Some market participants suggested that the removal of the GMAC deal and the recent heavy buying of multifamily-concentrated deals by the Agencies could cause CMBS spreads to tighten. After all, the shortage of AAA's has been an issue since Sept. 11, but the situation has been exacerbated by the high multifamily components of two recently priced deals, the $1.035 billion JPMCCMS 01-C1 and the $958.65 million FUNBCM 01-C4.

The JPMorgan deal was 32% multifamily, which meant the triple-A's were not even offered to investors. The FUNB was 34% multifamily, so it is likely that the triple-A's were also bought up by an Agency and hence not widely available. So with two weeks left there are only four fixed-rate conduit deals left for investors to buy triple-A's: CSFB, JPMorgan/CIBC, a Salomon Smith Barney conduit and the TOP5 transaction.

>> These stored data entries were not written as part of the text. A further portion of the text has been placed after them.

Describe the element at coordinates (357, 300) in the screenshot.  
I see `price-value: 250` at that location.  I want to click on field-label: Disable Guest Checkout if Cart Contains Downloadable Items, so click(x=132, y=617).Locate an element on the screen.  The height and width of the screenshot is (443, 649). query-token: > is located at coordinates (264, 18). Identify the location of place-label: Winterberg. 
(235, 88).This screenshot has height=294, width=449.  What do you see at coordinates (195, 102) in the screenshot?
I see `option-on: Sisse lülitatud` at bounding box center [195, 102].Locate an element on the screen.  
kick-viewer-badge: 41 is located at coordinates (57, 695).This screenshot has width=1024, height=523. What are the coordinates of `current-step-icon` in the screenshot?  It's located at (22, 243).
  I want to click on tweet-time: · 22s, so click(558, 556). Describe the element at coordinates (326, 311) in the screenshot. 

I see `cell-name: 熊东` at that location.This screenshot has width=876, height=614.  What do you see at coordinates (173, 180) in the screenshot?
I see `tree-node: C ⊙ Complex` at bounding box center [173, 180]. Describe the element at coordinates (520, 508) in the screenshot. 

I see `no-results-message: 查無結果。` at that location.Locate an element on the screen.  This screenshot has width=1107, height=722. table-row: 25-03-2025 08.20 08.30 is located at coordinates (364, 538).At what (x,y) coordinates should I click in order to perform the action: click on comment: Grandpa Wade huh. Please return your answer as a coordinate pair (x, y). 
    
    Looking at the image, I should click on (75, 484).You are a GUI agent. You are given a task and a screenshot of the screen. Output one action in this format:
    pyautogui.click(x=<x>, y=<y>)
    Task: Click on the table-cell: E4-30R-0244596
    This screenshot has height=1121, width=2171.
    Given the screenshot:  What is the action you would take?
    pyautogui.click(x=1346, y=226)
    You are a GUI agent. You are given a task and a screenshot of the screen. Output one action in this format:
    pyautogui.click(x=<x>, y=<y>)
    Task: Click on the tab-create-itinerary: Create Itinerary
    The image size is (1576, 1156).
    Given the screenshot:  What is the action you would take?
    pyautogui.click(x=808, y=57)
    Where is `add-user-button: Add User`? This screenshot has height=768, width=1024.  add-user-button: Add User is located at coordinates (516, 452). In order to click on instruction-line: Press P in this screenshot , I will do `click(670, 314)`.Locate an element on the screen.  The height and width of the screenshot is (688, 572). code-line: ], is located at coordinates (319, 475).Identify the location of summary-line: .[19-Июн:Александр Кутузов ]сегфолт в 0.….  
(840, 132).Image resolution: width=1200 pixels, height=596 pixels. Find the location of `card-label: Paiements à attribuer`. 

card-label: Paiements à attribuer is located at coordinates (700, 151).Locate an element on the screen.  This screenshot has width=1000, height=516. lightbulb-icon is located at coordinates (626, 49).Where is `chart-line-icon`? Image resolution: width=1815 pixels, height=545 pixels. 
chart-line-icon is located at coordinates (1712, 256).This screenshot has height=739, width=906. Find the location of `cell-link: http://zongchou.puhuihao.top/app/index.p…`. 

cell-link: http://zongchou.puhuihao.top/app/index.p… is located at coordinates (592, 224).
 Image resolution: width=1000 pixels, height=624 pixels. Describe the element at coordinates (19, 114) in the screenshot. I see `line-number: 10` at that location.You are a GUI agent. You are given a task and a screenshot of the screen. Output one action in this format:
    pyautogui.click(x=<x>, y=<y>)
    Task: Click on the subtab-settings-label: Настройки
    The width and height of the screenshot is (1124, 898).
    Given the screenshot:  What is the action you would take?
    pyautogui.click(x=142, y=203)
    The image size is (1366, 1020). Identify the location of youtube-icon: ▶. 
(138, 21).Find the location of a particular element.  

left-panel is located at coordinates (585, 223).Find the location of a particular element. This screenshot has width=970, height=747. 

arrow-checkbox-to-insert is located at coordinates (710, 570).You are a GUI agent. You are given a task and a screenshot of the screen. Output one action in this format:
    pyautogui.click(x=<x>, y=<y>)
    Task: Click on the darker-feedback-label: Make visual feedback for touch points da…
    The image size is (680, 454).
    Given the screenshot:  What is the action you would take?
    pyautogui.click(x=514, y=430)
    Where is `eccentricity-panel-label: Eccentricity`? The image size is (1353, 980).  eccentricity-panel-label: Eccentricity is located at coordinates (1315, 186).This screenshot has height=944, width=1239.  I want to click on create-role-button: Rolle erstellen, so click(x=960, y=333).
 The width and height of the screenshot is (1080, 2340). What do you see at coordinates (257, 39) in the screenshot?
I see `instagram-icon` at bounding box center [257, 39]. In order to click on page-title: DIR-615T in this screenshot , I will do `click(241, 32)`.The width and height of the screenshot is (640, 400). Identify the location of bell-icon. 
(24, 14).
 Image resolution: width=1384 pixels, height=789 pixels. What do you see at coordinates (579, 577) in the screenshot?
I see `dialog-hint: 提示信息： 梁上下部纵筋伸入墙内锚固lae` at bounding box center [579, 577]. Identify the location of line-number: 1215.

This all points to a somewhat pent-up demand for triple-As, some sources said, but another CMBS strategist made the counterpoint, saying: "While the shortage of triple-A paper could tighten CMBS spreads slightly in the near-term, we don't expect a significant move, as in the last two weeks of the year the market will see four more fixed-rate transactions and CMBS investors have alternative debt products available.

"Specifically, we continue to have a neutral recommendation on triple-A CMBS spreads, given where they price relative to Agencies and swaps."

Another analyst was in agreement, adding that if there was such a pent-up demand, the CMBS basis would be narrowing sharply, and it is not. "We could see a narrowing of spreads, but that's attributed to an improvement in swaps. Not only that, but we are awash in deals. So I am skeptical that the narrowing of spreads is anything other than a swaps-related phenomenon."

Still, last week's FUNB deal certainly benefited from the changed market landscape following the removal of the GMAC deal: all tranches tightened at launch (see story p.15).